▶ _What to do_: The expected output is an exact copy of the lines from the one containing "Close the browser custom tab" through the final line of the entries below, with no images.

▶ _Records supplied_:
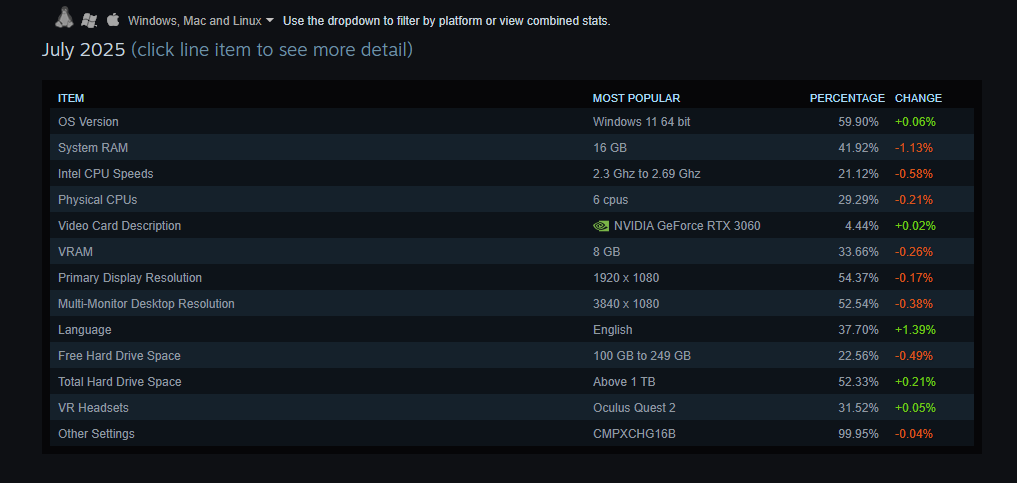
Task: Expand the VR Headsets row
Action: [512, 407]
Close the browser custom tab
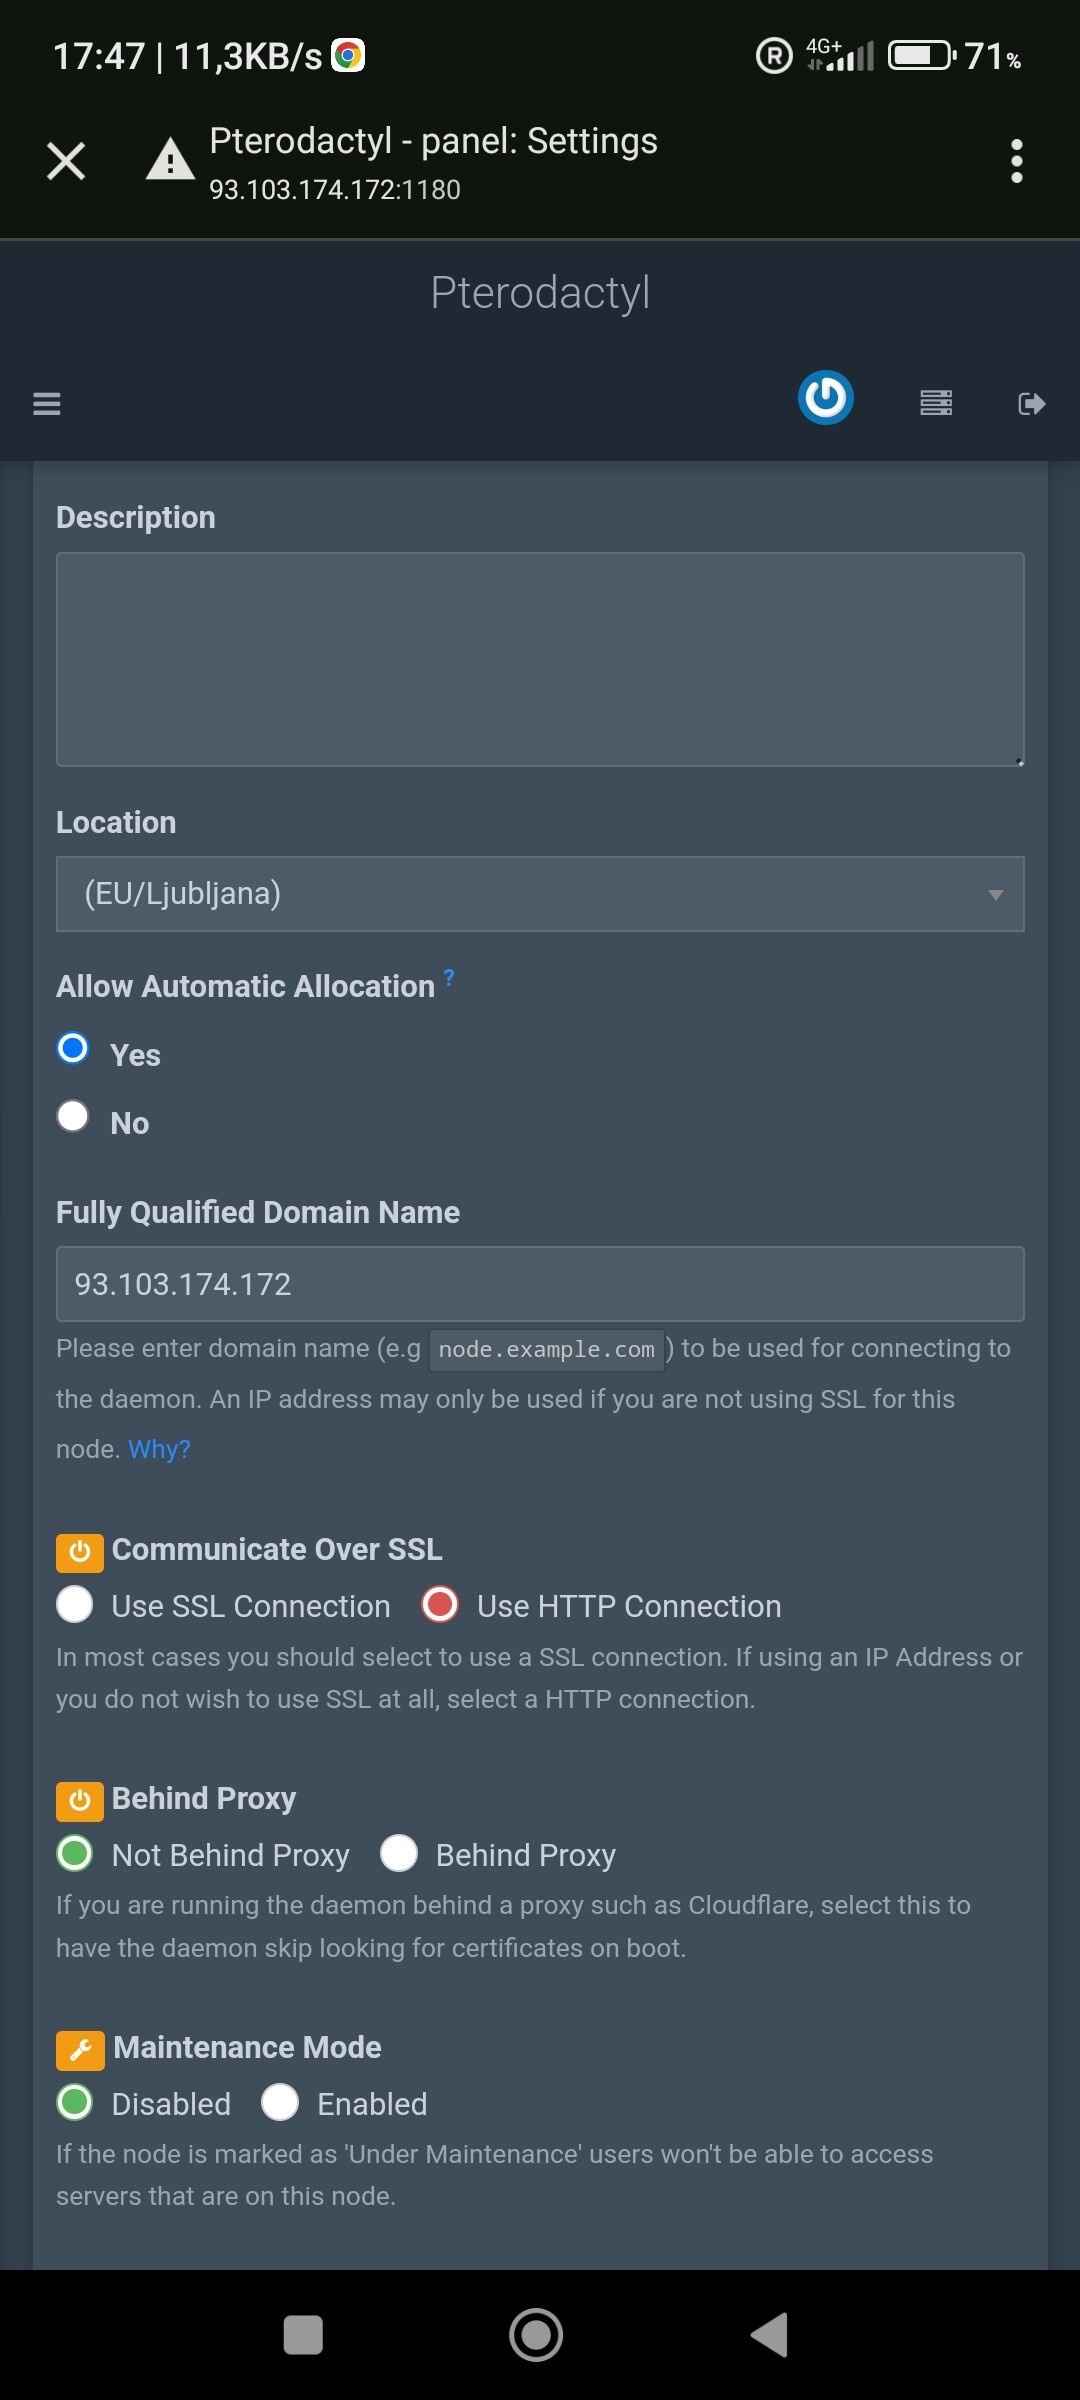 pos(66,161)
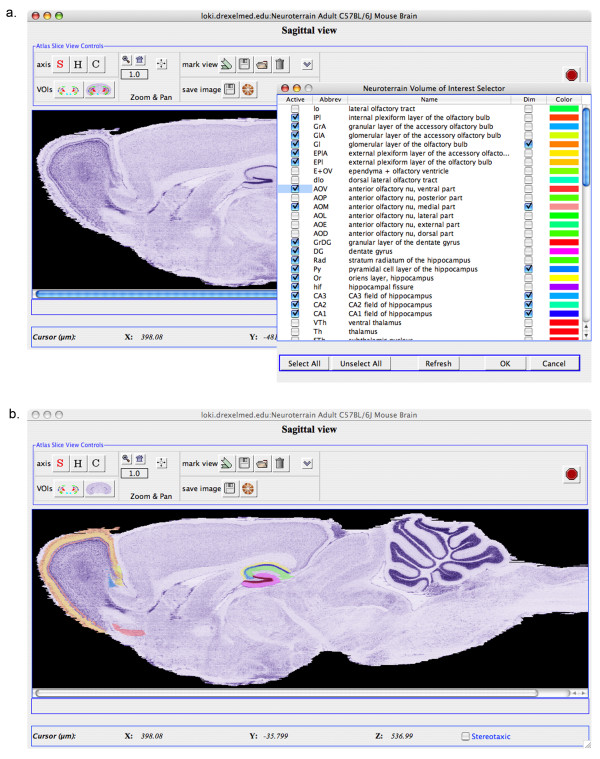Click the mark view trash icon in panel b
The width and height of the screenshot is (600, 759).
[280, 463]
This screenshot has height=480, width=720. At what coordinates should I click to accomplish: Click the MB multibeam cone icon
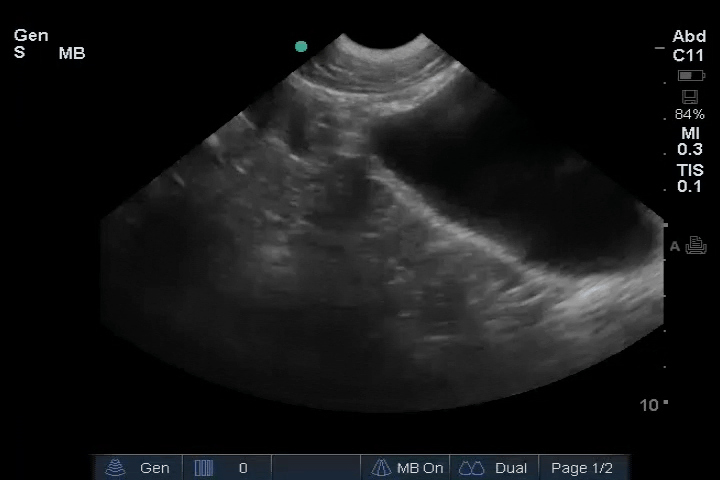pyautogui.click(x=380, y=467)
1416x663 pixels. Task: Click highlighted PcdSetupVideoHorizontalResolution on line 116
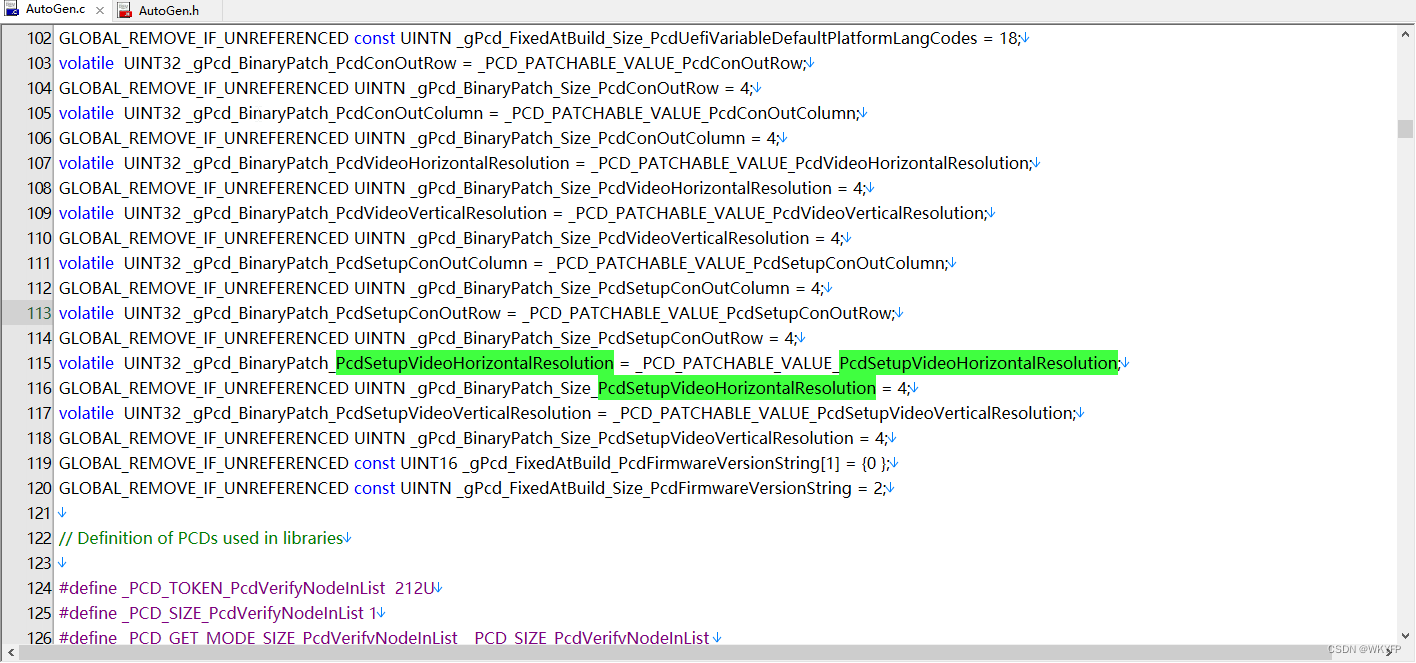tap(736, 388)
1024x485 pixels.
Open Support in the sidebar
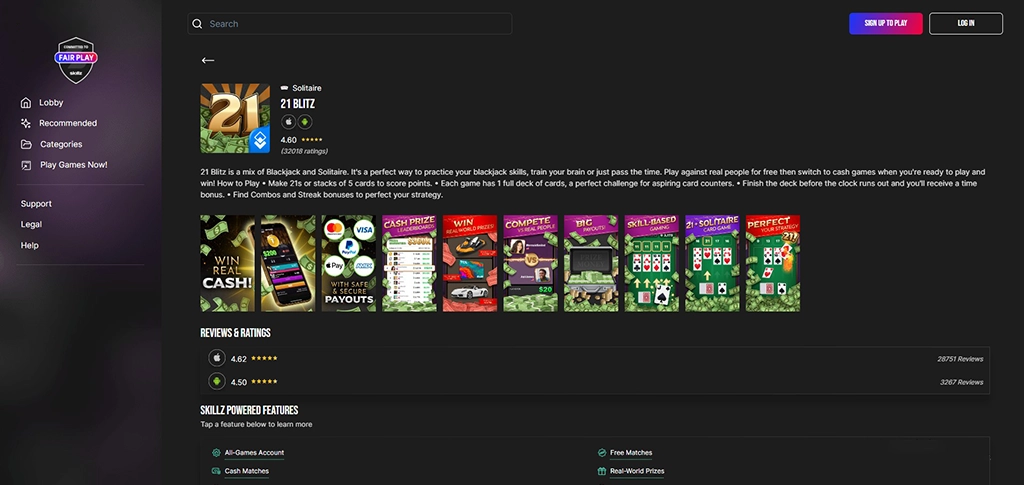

▶ _Task output_:
Close the browser custom tab
 pos(66,161)
Click the mark view trash icon in panel b
The width and height of the screenshot is (600, 759).
[280, 463]
This screenshot has height=480, width=720. At what coordinates should I click to accomplish: Click the MB multibeam cone icon
pyautogui.click(x=380, y=467)
1416x663 pixels. Task: Click highlighted PcdSetupVideoHorizontalResolution on line 116
tap(736, 388)
1024x485 pixels.
Open Support in the sidebar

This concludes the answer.